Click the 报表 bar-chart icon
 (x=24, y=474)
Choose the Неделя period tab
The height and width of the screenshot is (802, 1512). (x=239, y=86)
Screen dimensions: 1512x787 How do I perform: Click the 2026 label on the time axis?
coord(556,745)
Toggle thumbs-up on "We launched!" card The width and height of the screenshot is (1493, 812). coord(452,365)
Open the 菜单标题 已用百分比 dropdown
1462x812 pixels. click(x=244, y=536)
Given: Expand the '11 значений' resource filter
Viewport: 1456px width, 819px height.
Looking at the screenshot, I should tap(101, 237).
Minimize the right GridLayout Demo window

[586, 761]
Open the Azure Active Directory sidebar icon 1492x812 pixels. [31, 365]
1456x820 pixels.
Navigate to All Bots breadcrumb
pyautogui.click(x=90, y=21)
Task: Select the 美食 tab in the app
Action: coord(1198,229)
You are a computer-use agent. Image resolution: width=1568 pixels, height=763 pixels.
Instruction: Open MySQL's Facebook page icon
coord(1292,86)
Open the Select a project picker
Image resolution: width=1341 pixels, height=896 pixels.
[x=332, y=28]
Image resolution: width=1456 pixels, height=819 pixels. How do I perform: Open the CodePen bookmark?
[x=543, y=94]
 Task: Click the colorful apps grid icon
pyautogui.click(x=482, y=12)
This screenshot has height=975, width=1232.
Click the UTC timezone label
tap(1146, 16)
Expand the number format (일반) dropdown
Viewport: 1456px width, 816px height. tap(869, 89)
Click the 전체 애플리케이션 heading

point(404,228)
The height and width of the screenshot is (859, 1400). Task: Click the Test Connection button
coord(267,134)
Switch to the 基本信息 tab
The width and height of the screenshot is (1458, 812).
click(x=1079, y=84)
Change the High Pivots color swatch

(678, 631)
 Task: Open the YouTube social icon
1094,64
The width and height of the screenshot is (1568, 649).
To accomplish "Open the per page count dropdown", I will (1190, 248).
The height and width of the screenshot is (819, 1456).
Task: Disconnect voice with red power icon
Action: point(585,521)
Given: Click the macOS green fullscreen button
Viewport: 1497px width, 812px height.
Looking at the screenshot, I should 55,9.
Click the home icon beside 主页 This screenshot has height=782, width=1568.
_____
Nothing should be dropped: transcribe all the material exactly.

# Written response
Click the 报表 bar-chart icon
 (x=24, y=474)
Choose the Неделя period tab
The height and width of the screenshot is (802, 1512). (x=239, y=86)
Screen dimensions: 1512x787 How do I perform: Click the 2026 label on the time axis?
coord(556,745)
Toggle thumbs-up on "We launched!" card The width and height of the screenshot is (1493, 812). coord(452,365)
Open the 菜单标题 已用百分比 dropdown
1462x812 pixels. click(x=244, y=536)
Given: Expand the '11 значений' resource filter
Viewport: 1456px width, 819px height.
Looking at the screenshot, I should tap(101, 237).
Minimize the right GridLayout Demo window

[586, 761]
Open the Azure Active Directory sidebar icon 1492x812 pixels. [31, 365]
1456x820 pixels.
Navigate to All Bots breadcrumb
pyautogui.click(x=90, y=21)
Task: Select the 美食 tab in the app
Action: coord(1198,229)
You are a computer-use agent. Image resolution: width=1568 pixels, height=763 pixels.
Instruction: Open MySQL's Facebook page icon
coord(1292,86)
Open the Select a project picker
Image resolution: width=1341 pixels, height=896 pixels.
[x=332, y=28]
Image resolution: width=1456 pixels, height=819 pixels. How do I perform: Open the CodePen bookmark?
[x=543, y=94]
 Task: Click the colorful apps grid icon
pyautogui.click(x=482, y=12)
This screenshot has height=975, width=1232.
Click the UTC timezone label
tap(1146, 16)
Expand the number format (일반) dropdown
Viewport: 1456px width, 816px height. tap(869, 89)
Click the 전체 애플리케이션 heading

point(404,228)
The height and width of the screenshot is (859, 1400). Task: Click the Test Connection button
coord(267,134)
Switch to the 基本信息 tab
The width and height of the screenshot is (1458, 812).
click(x=1079, y=84)
Change the High Pivots color swatch

(678, 631)
 Task: Open the YouTube social icon
1094,64
The width and height of the screenshot is (1568, 649).
To accomplish "Open the per page count dropdown", I will (1190, 248).
The height and width of the screenshot is (819, 1456).
Task: Disconnect voice with red power icon
Action: point(585,521)
Given: Click the macOS green fullscreen button
Viewport: 1497px width, 812px height.
Looking at the screenshot, I should 55,9.
Click the home icon beside 主页 This screenshot has height=782, width=1568.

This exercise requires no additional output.